#### WHAT IS BEING ASKED:
Each entry has to be set down again with no alteration.

#### DATA TO EXAMINE:
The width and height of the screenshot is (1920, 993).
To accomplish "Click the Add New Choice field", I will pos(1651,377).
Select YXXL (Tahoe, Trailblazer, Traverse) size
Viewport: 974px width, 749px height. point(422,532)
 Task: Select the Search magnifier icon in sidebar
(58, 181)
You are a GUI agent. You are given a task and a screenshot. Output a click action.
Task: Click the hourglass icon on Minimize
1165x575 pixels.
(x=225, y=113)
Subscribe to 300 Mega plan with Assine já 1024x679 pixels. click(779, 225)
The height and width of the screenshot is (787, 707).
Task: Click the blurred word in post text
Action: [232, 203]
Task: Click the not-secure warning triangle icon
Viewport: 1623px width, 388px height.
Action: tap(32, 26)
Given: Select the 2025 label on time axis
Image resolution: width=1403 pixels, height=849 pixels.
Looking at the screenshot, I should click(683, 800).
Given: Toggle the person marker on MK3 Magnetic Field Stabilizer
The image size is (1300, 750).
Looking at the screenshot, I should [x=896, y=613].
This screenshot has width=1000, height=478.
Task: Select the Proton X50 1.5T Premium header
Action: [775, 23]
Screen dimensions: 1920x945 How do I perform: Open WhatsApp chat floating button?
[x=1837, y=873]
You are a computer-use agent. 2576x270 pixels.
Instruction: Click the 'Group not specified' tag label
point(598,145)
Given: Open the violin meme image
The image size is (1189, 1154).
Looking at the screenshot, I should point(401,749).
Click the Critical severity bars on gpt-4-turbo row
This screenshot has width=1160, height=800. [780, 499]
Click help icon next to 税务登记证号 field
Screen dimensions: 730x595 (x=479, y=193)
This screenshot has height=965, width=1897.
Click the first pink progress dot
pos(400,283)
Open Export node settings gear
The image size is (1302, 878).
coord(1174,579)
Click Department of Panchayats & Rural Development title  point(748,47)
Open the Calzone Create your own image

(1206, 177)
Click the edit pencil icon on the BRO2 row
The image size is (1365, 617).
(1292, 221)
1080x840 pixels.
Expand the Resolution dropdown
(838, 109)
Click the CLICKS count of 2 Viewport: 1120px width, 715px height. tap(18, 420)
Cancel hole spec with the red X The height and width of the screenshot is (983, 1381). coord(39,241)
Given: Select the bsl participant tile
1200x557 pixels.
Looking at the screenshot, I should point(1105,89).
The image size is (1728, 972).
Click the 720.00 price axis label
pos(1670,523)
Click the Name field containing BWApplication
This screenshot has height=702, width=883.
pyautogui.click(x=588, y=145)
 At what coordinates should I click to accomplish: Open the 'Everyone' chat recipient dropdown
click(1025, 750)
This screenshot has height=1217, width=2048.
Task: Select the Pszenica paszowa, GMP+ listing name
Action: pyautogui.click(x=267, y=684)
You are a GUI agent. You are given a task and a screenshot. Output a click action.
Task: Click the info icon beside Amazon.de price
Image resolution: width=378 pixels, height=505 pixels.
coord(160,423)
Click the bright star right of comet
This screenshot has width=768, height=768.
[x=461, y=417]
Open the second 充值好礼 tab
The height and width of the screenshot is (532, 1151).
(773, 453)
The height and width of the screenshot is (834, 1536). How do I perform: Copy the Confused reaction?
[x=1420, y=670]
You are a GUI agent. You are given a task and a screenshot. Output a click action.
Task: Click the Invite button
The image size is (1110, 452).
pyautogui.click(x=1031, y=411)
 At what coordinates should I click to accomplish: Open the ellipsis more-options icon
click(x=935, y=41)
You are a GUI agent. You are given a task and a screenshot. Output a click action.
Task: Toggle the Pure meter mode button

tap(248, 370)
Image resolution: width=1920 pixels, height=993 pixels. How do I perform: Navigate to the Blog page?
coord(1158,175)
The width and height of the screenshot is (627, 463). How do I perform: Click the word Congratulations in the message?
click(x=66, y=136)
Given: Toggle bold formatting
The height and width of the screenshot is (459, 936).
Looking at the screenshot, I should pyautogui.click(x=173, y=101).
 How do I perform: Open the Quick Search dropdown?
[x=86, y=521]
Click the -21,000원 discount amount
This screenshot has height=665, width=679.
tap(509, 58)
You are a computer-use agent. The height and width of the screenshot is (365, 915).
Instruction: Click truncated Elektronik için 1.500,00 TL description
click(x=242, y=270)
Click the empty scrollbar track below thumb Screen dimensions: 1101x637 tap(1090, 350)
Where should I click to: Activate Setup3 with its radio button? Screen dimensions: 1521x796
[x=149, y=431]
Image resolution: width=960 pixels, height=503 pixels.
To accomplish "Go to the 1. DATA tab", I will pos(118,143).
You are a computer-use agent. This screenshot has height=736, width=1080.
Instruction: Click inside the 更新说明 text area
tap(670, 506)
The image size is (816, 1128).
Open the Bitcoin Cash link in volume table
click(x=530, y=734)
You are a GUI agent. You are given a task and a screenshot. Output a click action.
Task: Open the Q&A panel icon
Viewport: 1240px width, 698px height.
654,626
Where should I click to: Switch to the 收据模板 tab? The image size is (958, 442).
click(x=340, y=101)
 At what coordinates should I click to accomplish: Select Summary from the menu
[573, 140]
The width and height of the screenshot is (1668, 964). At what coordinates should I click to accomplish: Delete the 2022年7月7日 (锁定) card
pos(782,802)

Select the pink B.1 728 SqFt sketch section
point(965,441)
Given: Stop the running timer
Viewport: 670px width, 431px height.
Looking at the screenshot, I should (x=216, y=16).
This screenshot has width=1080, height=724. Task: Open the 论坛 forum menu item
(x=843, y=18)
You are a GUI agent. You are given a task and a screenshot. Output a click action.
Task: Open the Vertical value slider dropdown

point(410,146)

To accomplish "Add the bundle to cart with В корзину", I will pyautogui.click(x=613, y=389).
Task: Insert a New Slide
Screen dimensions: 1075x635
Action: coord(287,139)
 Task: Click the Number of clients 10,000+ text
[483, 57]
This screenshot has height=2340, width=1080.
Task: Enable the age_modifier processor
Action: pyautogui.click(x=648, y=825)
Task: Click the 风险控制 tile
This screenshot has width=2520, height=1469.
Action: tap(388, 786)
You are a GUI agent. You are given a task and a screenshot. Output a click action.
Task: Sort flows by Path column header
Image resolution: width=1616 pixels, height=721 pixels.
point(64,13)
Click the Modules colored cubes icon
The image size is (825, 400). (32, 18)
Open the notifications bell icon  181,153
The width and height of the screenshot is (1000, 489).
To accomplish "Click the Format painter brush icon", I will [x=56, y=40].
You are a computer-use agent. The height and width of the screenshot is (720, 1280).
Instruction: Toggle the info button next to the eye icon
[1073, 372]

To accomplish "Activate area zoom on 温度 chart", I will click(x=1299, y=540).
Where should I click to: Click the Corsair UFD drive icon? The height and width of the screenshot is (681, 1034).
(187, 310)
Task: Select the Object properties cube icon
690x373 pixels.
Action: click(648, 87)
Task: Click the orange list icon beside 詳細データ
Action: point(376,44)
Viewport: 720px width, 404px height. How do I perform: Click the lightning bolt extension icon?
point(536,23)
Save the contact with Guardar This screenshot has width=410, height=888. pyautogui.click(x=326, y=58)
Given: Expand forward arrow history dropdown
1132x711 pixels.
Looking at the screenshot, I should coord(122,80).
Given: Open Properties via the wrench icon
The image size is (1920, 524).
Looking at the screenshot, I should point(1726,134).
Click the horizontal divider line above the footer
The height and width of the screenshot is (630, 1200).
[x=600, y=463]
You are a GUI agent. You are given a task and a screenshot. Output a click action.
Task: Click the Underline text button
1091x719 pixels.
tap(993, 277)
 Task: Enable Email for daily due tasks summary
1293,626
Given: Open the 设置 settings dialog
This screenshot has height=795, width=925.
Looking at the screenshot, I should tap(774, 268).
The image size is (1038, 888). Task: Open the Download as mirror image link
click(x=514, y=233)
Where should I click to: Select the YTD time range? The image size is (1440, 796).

#### ANSWER BOX:
The width and height of the screenshot is (1920, 993).
To accomplish "Click the Add New Choice field", I will pos(1651,377).
Select YXXL (Tahoe, Trailblazer, Traverse) size
Viewport: 974px width, 749px height. point(422,532)
 Task: Select the Search magnifier icon in sidebar
(58, 181)
You are a GUI agent. You are given a task and a screenshot. Output a click action.
Task: Click the hourglass icon on Minimize
1165x575 pixels.
(x=225, y=113)
Subscribe to 300 Mega plan with Assine já 1024x679 pixels. click(779, 225)
The height and width of the screenshot is (787, 707).
Task: Click the blurred word in post text
Action: [232, 203]
Task: Click the not-secure warning triangle icon
Viewport: 1623px width, 388px height.
Action: tap(32, 26)
Given: Select the 2025 label on time axis
Image resolution: width=1403 pixels, height=849 pixels.
Looking at the screenshot, I should click(683, 800).
Given: Toggle the person marker on MK3 Magnetic Field Stabilizer
The image size is (1300, 750).
Looking at the screenshot, I should [x=896, y=613].
This screenshot has width=1000, height=478.
Task: Select the Proton X50 1.5T Premium header
Action: [775, 23]
Screen dimensions: 1920x945 How do I perform: Open WhatsApp chat floating button?
[x=1837, y=873]
You are a computer-use agent. 2576x270 pixels.
Instruction: Click the 'Group not specified' tag label
point(598,145)
Given: Open the violin meme image
The image size is (1189, 1154).
Looking at the screenshot, I should point(401,749).
Click the Critical severity bars on gpt-4-turbo row
This screenshot has width=1160, height=800. [780, 499]
Click help icon next to 税务登记证号 field
Screen dimensions: 730x595 (x=479, y=193)
This screenshot has height=965, width=1897.
Click the first pink progress dot
pos(400,283)
Open Export node settings gear
The image size is (1302, 878).
coord(1174,579)
Click Department of Panchayats & Rural Development title  point(748,47)
Open the Calzone Create your own image

(1206, 177)
Click the edit pencil icon on the BRO2 row
The image size is (1365, 617).
(1292, 221)
1080x840 pixels.
Expand the Resolution dropdown
(838, 109)
Click the CLICKS count of 2 Viewport: 1120px width, 715px height. tap(18, 420)
Cancel hole spec with the red X The height and width of the screenshot is (983, 1381). coord(39,241)
Given: Select the bsl participant tile
1200x557 pixels.
Looking at the screenshot, I should point(1105,89).
The image size is (1728, 972).
Click the 720.00 price axis label
pos(1670,523)
Click the Name field containing BWApplication
This screenshot has height=702, width=883.
pyautogui.click(x=588, y=145)
 At what coordinates should I click to accomplish: Open the 'Everyone' chat recipient dropdown
click(1025, 750)
This screenshot has height=1217, width=2048.
Task: Select the Pszenica paszowa, GMP+ listing name
Action: pyautogui.click(x=267, y=684)
You are a GUI agent. You are given a task and a screenshot. Output a click action.
Task: Click the info icon beside Amazon.de price
Image resolution: width=378 pixels, height=505 pixels.
coord(160,423)
Click the bright star right of comet
This screenshot has width=768, height=768.
[x=461, y=417]
Open the second 充值好礼 tab
The height and width of the screenshot is (532, 1151).
(773, 453)
The height and width of the screenshot is (834, 1536). How do I perform: Copy the Confused reaction?
[x=1420, y=670]
You are a GUI agent. You are given a task and a screenshot. Output a click action.
Task: Click the Invite button
The image size is (1110, 452).
pyautogui.click(x=1031, y=411)
 At what coordinates should I click to accomplish: Open the ellipsis more-options icon
click(x=935, y=41)
You are a GUI agent. You are given a task and a screenshot. Output a click action.
Task: Toggle the Pure meter mode button

tap(248, 370)
Image resolution: width=1920 pixels, height=993 pixels. How do I perform: Navigate to the Blog page?
coord(1158,175)
The width and height of the screenshot is (627, 463). How do I perform: Click the word Congratulations in the message?
click(x=66, y=136)
Given: Toggle bold formatting
The height and width of the screenshot is (459, 936).
Looking at the screenshot, I should pyautogui.click(x=173, y=101).
 How do I perform: Open the Quick Search dropdown?
[x=86, y=521]
Click the -21,000원 discount amount
This screenshot has height=665, width=679.
tap(509, 58)
You are a computer-use agent. The height and width of the screenshot is (365, 915).
Instruction: Click truncated Elektronik için 1.500,00 TL description
click(x=242, y=270)
Click the empty scrollbar track below thumb Screen dimensions: 1101x637 tap(1090, 350)
Where should I click to: Activate Setup3 with its radio button? Screen dimensions: 1521x796
[x=149, y=431]
Image resolution: width=960 pixels, height=503 pixels.
To accomplish "Go to the 1. DATA tab", I will pos(118,143).
You are a computer-use agent. This screenshot has height=736, width=1080.
Instruction: Click inside the 更新说明 text area
tap(670, 506)
The image size is (816, 1128).
Open the Bitcoin Cash link in volume table
click(x=530, y=734)
You are a GUI agent. You are given a task and a screenshot. Output a click action.
Task: Open the Q&A panel icon
Viewport: 1240px width, 698px height.
654,626
Where should I click to: Switch to the 收据模板 tab? The image size is (958, 442).
click(x=340, y=101)
 At what coordinates should I click to accomplish: Select Summary from the menu
[573, 140]
The width and height of the screenshot is (1668, 964). At what coordinates should I click to accomplish: Delete the 2022年7月7日 (锁定) card
pos(782,802)

Select the pink B.1 728 SqFt sketch section
point(965,441)
Given: Stop the running timer
Viewport: 670px width, 431px height.
Looking at the screenshot, I should (x=216, y=16).
This screenshot has width=1080, height=724. Task: Open the 论坛 forum menu item
(x=843, y=18)
You are a GUI agent. You are given a task and a screenshot. Output a click action.
Task: Open the Vertical value slider dropdown

point(410,146)

To accomplish "Add the bundle to cart with В корзину", I will pyautogui.click(x=613, y=389).
Task: Insert a New Slide
Screen dimensions: 1075x635
Action: coord(287,139)
 Task: Click the Number of clients 10,000+ text
[483, 57]
This screenshot has height=2340, width=1080.
Task: Enable the age_modifier processor
Action: pyautogui.click(x=648, y=825)
Task: Click the 风险控制 tile
This screenshot has width=2520, height=1469.
Action: tap(388, 786)
You are a GUI agent. You are given a task and a screenshot. Output a click action.
Task: Sort flows by Path column header
Image resolution: width=1616 pixels, height=721 pixels.
point(64,13)
Click the Modules colored cubes icon
The image size is (825, 400). (32, 18)
Open the notifications bell icon  181,153
The width and height of the screenshot is (1000, 489).
To accomplish "Click the Format painter brush icon", I will [x=56, y=40].
You are a computer-use agent. The height and width of the screenshot is (720, 1280).
Instruction: Toggle the info button next to the eye icon
[1073, 372]

To accomplish "Activate area zoom on 温度 chart", I will click(x=1299, y=540).
Where should I click to: Click the Corsair UFD drive icon? The height and width of the screenshot is (681, 1034).
(187, 310)
Task: Select the Object properties cube icon
690x373 pixels.
Action: click(648, 87)
Task: Click the orange list icon beside 詳細データ
Action: point(376,44)
Viewport: 720px width, 404px height. How do I perform: Click the lightning bolt extension icon?
point(536,23)
Save the contact with Guardar This screenshot has width=410, height=888. pyautogui.click(x=326, y=58)
Given: Expand forward arrow history dropdown
1132x711 pixels.
Looking at the screenshot, I should coord(122,80).
Given: Open Properties via the wrench icon
The image size is (1920, 524).
Looking at the screenshot, I should point(1726,134).
Click the horizontal divider line above the footer
The height and width of the screenshot is (630, 1200).
[x=600, y=463]
You are a GUI agent. You are given a task and a screenshot. Output a click action.
Task: Click the Underline text button
1091x719 pixels.
tap(993, 277)
 Task: Enable Email for daily due tasks summary
1293,626
Given: Open the 设置 settings dialog
This screenshot has height=795, width=925.
Looking at the screenshot, I should tap(774, 268).
The image size is (1038, 888). Task: Open the Download as mirror image link
click(x=514, y=233)
Where should I click to: Select the YTD time range? The image size is (1440, 796).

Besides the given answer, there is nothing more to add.